Exercise instructions » Output the data in full and exactly as presented.
----------------
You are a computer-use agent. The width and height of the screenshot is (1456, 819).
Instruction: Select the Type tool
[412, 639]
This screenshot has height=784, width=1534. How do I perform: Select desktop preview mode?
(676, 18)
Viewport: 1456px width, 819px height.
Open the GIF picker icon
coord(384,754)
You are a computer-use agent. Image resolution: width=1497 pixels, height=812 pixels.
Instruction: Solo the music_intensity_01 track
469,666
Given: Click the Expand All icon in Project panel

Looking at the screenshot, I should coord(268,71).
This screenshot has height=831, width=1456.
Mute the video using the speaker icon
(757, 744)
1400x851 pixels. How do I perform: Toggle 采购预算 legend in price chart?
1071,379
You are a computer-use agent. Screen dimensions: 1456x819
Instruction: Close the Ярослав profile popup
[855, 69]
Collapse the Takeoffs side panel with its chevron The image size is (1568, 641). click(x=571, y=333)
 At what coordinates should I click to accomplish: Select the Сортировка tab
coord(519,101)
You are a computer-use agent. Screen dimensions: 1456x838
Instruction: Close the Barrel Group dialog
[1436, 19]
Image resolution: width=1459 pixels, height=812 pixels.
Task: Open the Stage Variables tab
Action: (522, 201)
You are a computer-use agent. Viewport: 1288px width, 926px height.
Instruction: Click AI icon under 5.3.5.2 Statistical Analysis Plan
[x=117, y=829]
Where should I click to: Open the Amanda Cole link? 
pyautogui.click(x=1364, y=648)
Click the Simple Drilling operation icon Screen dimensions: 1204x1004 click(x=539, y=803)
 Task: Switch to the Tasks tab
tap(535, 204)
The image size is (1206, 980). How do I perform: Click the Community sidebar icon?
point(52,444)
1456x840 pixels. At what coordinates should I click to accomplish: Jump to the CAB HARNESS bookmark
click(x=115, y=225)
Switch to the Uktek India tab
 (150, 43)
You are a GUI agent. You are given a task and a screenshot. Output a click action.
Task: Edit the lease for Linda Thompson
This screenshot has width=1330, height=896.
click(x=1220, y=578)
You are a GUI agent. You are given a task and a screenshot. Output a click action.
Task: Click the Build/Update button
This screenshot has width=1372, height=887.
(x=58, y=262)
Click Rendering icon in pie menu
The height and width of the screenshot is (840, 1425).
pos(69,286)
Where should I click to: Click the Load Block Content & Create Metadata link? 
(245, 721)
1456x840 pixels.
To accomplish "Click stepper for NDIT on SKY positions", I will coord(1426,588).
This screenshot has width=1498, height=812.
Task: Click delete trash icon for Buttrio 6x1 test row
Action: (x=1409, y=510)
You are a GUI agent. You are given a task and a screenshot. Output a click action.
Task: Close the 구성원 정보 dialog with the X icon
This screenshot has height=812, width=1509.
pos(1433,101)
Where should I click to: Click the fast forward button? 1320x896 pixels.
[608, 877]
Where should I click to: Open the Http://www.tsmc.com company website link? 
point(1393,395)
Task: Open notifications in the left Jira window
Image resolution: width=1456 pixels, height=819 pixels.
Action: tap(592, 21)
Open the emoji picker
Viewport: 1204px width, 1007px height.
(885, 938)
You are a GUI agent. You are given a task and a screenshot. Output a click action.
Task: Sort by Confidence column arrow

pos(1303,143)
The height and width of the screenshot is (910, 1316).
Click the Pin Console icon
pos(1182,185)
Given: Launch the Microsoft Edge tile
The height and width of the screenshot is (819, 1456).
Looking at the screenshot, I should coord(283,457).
----------------
Task result »
You are a computer-use agent. The width and height of the screenshot is (1456, 819).
Instruction: Select the Type tool
[412, 639]
This screenshot has height=784, width=1534. How do I perform: Select desktop preview mode?
(676, 18)
Viewport: 1456px width, 819px height.
Open the GIF picker icon
coord(384,754)
You are a computer-use agent. Image resolution: width=1497 pixels, height=812 pixels.
Instruction: Solo the music_intensity_01 track
469,666
Given: Click the Expand All icon in Project panel

Looking at the screenshot, I should coord(268,71).
This screenshot has height=831, width=1456.
Mute the video using the speaker icon
(757, 744)
1400x851 pixels. How do I perform: Toggle 采购预算 legend in price chart?
1071,379
You are a computer-use agent. Screen dimensions: 1456x819
Instruction: Close the Ярослав profile popup
[855, 69]
Collapse the Takeoffs side panel with its chevron The image size is (1568, 641). click(x=571, y=333)
 At what coordinates should I click to accomplish: Select the Сортировка tab
coord(519,101)
You are a computer-use agent. Screen dimensions: 1456x838
Instruction: Close the Barrel Group dialog
[1436, 19]
Image resolution: width=1459 pixels, height=812 pixels.
Task: Open the Stage Variables tab
Action: (522, 201)
You are a computer-use agent. Viewport: 1288px width, 926px height.
Instruction: Click AI icon under 5.3.5.2 Statistical Analysis Plan
[x=117, y=829]
Where should I click to: Open the Amanda Cole link? 
pyautogui.click(x=1364, y=648)
Click the Simple Drilling operation icon Screen dimensions: 1204x1004 click(x=539, y=803)
 Task: Switch to the Tasks tab
tap(535, 204)
The image size is (1206, 980). How do I perform: Click the Community sidebar icon?
point(52,444)
1456x840 pixels. At what coordinates should I click to accomplish: Jump to the CAB HARNESS bookmark
click(x=115, y=225)
Switch to the Uktek India tab
 (150, 43)
You are a GUI agent. You are given a task and a screenshot. Output a click action.
Task: Edit the lease for Linda Thompson
This screenshot has width=1330, height=896.
click(x=1220, y=578)
You are a GUI agent. You are given a task and a screenshot. Output a click action.
Task: Click the Build/Update button
This screenshot has width=1372, height=887.
(x=58, y=262)
Click Rendering icon in pie menu
The height and width of the screenshot is (840, 1425).
pos(69,286)
Where should I click to: Click the Load Block Content & Create Metadata link? 
(245, 721)
1456x840 pixels.
To accomplish "Click stepper for NDIT on SKY positions", I will coord(1426,588).
This screenshot has width=1498, height=812.
Task: Click delete trash icon for Buttrio 6x1 test row
Action: (x=1409, y=510)
You are a GUI agent. You are given a task and a screenshot. Output a click action.
Task: Close the 구성원 정보 dialog with the X icon
This screenshot has height=812, width=1509.
pos(1433,101)
Where should I click to: Click the fast forward button? 1320x896 pixels.
[608, 877]
Where should I click to: Open the Http://www.tsmc.com company website link? 
point(1393,395)
Task: Open notifications in the left Jira window
Image resolution: width=1456 pixels, height=819 pixels.
Action: tap(592, 21)
Open the emoji picker
Viewport: 1204px width, 1007px height.
(885, 938)
You are a GUI agent. You are given a task and a screenshot. Output a click action.
Task: Sort by Confidence column arrow

pos(1303,143)
The height and width of the screenshot is (910, 1316).
Click the Pin Console icon
pos(1182,185)
Given: Launch the Microsoft Edge tile
The height and width of the screenshot is (819, 1456).
Looking at the screenshot, I should coord(283,457).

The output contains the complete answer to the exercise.